TO DO —
What is needed is an exact repeat of the lines from the line containing "What Is Peri Peri? (548, 940)" through the final line of the entries below, and nothing else.

:: THE RECORDS ::

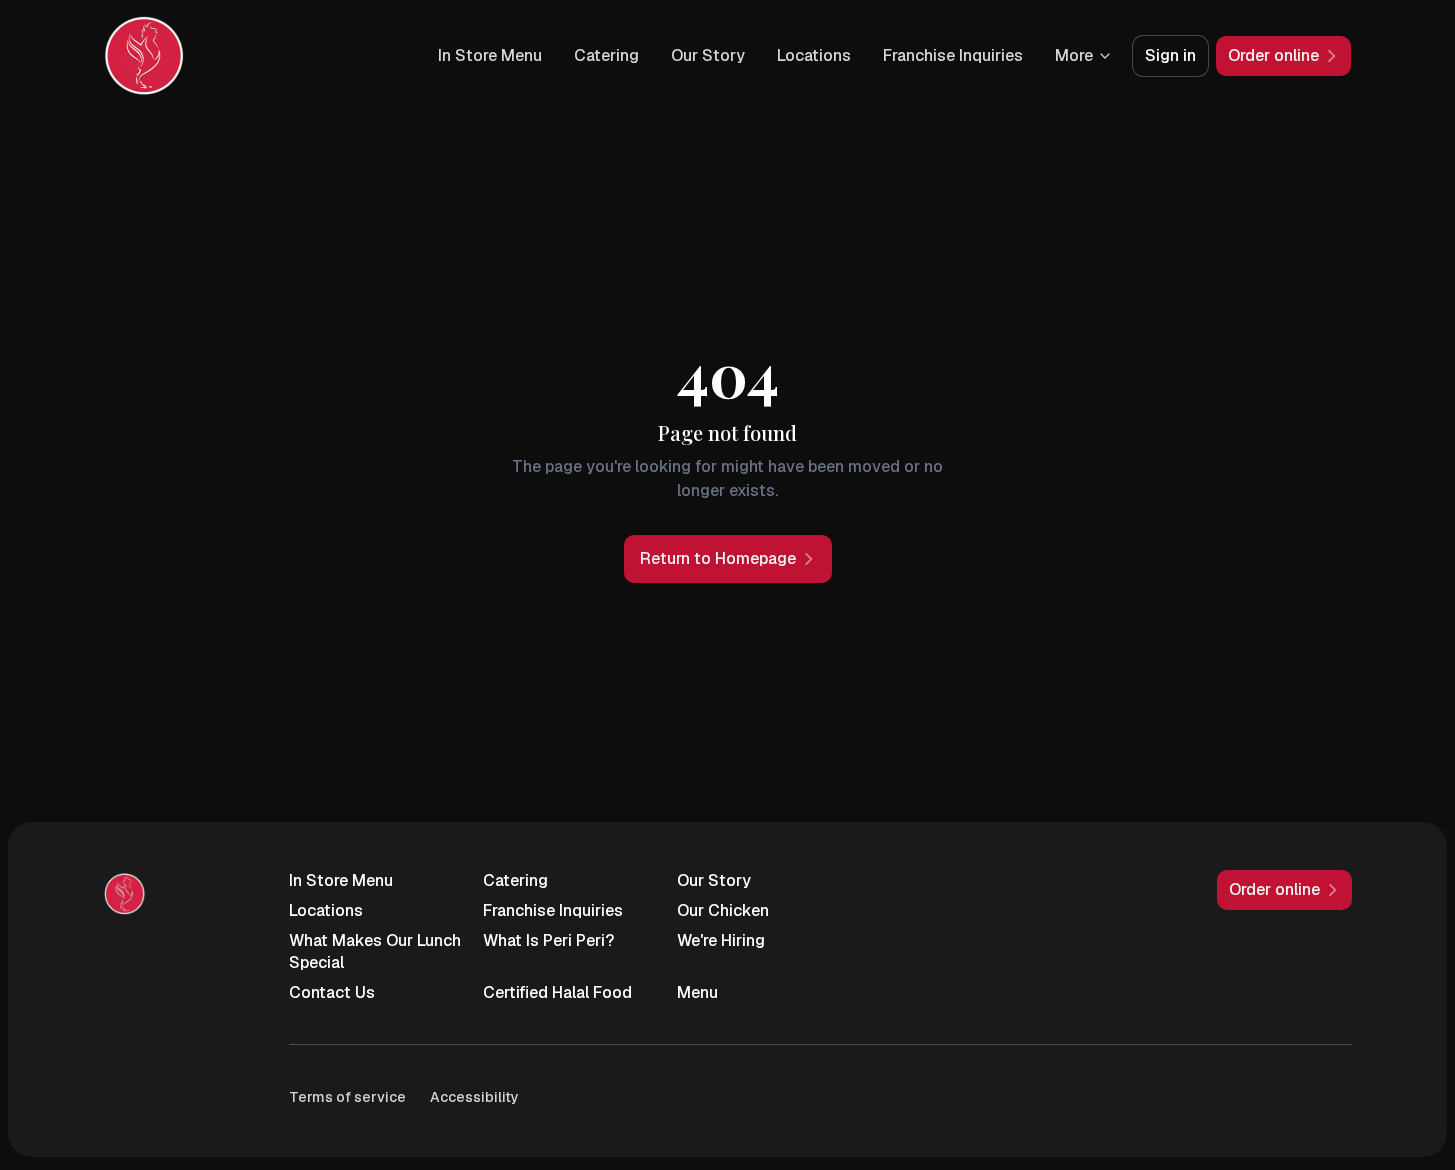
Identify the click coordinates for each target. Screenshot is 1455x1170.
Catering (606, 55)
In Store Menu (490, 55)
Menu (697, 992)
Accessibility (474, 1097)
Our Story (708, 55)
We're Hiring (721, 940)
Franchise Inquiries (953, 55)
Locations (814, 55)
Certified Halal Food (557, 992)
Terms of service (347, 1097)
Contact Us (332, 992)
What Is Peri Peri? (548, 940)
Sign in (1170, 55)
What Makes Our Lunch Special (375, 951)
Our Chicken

:::

REPLY —
What Is Peri Peri? (548, 940)
Sign in (1170, 55)
What Makes Our Lunch Special (375, 951)
Our Chicken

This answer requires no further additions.